Quite often with this type of operation balancing such activities, you might see, for example, pawnbroking trade inversely to jewellery retail, because in hard times, people pawn items and cut discretionary spending. That enables an operator such as Ramsdens to smooth earnings volatility although it makes strategic sense anyway to dovetail such activities.
High-margin foreign currency sales (19% of profit) slipped slightly but commission fell 9% due to a shift towards lower-margin online and currency card sales. Summer currency volumes are in line with last year, however management cautions that “recent reports around fuel shortages impacting flights over the summer, may also impact international travel and consequently our foreign currency sales”.
Yet the trajectory looks plenty good unless gold plummets - something I find hard to envisage given the high level of macro uncertainty persisting, even if a US/Iran compromise is hammered out. Management says that it is on track to open 10 to 12 new stores in the current financial year, in the context of 175 recently across the UK.
Fathoming the forward price/earnings (PE) is a bit nebulous and needs care given consensus expects that the September 2026 year will prove exceptional , while 2027 will see a 10% decline in revenue, and an even greater 38% decline in earnings per share (EPS). But the 12-months’ forward multiple could anyway be a tad less than 10x and the yield over 5%, hence the rating is still cautious anyway.
The five-year chart remains strong and a February-March drop has been quickly recouped:

Source: interactive investor. Past performance is not a guide to future performance.
That the shares have risen despite wider market volatility in response to on/off hopes for a US/Iran settlement that re-opens the Strait of Hormuz, suggests investors are attuned to scope for Ramsdens to continue to appreciate despite the currency sales’ risk.
Obviously, there is the contrarian question as to how long high gold prices will keep flushing out sales, from which Ramsdens can benefit, but pawnbroking ought to be supported by the higher cost of living.

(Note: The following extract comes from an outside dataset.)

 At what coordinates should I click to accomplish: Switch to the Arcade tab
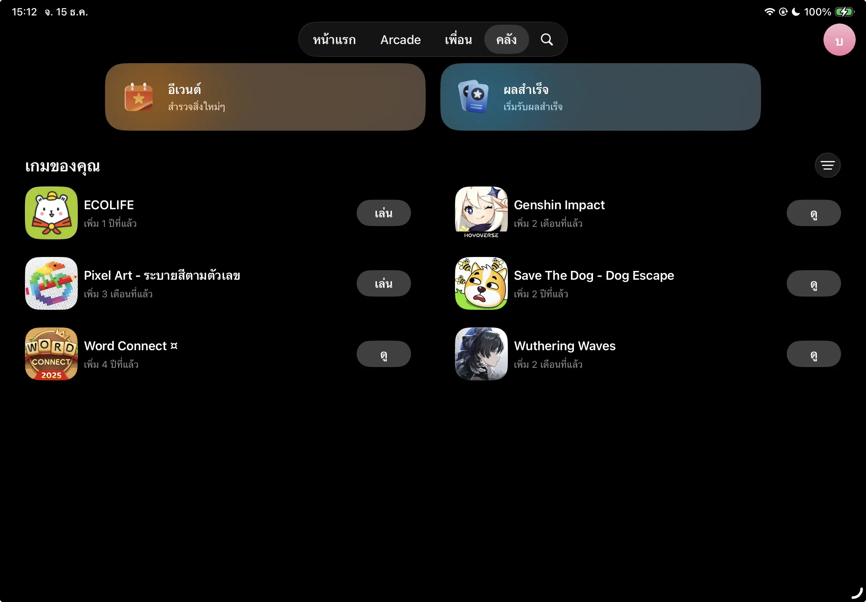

Delivering quite as H&T Group did before takeover
Last May, I drew attention to Ramsdens as a “buy” at 300p after peer company H&T Group – a long-time favourite – was taken over at a 90% premium to its January 2025 market price.
While its US acquirer, FirstCash Holdings Inc (NASDAQ:FCFS), identified strategic benefits for UK/European expansion – potential synergies to justify paying significantly over the market price – my recollection of H&T was its shares similarly averaging a 10x PE and 5% yield. Not to argue explicitly for Ramsdens’ takeover potential but [consider] a private buyer identifying value greater than the market, which would fret periodically if one or two divisions lagged others.

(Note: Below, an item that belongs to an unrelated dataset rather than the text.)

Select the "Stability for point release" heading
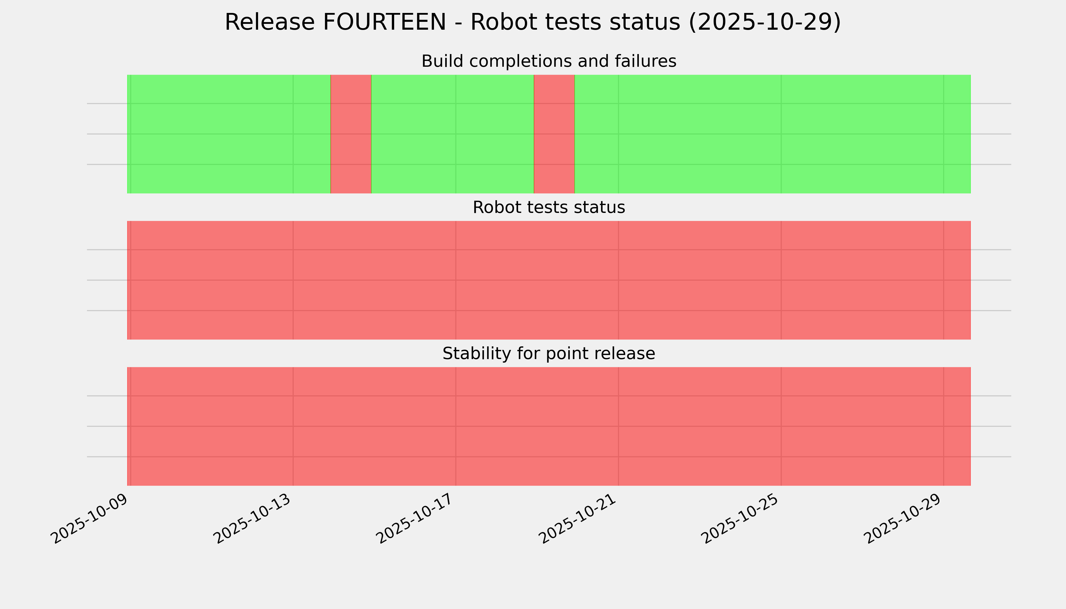[548, 354]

Ramsdens is not the UK leader like H&T but it has a similar strategy of dovetailing pawnbroking with gold trading, plus jewellery/watches and foreign currency. I took comfort from how both companies shared the exact same 13% operating margins over the last three financial years, plus good dividend growth with over twice earnings cover. Ramsdens’ prospective yield was around 4.5% as dividend payout expectations rose over 13p per share.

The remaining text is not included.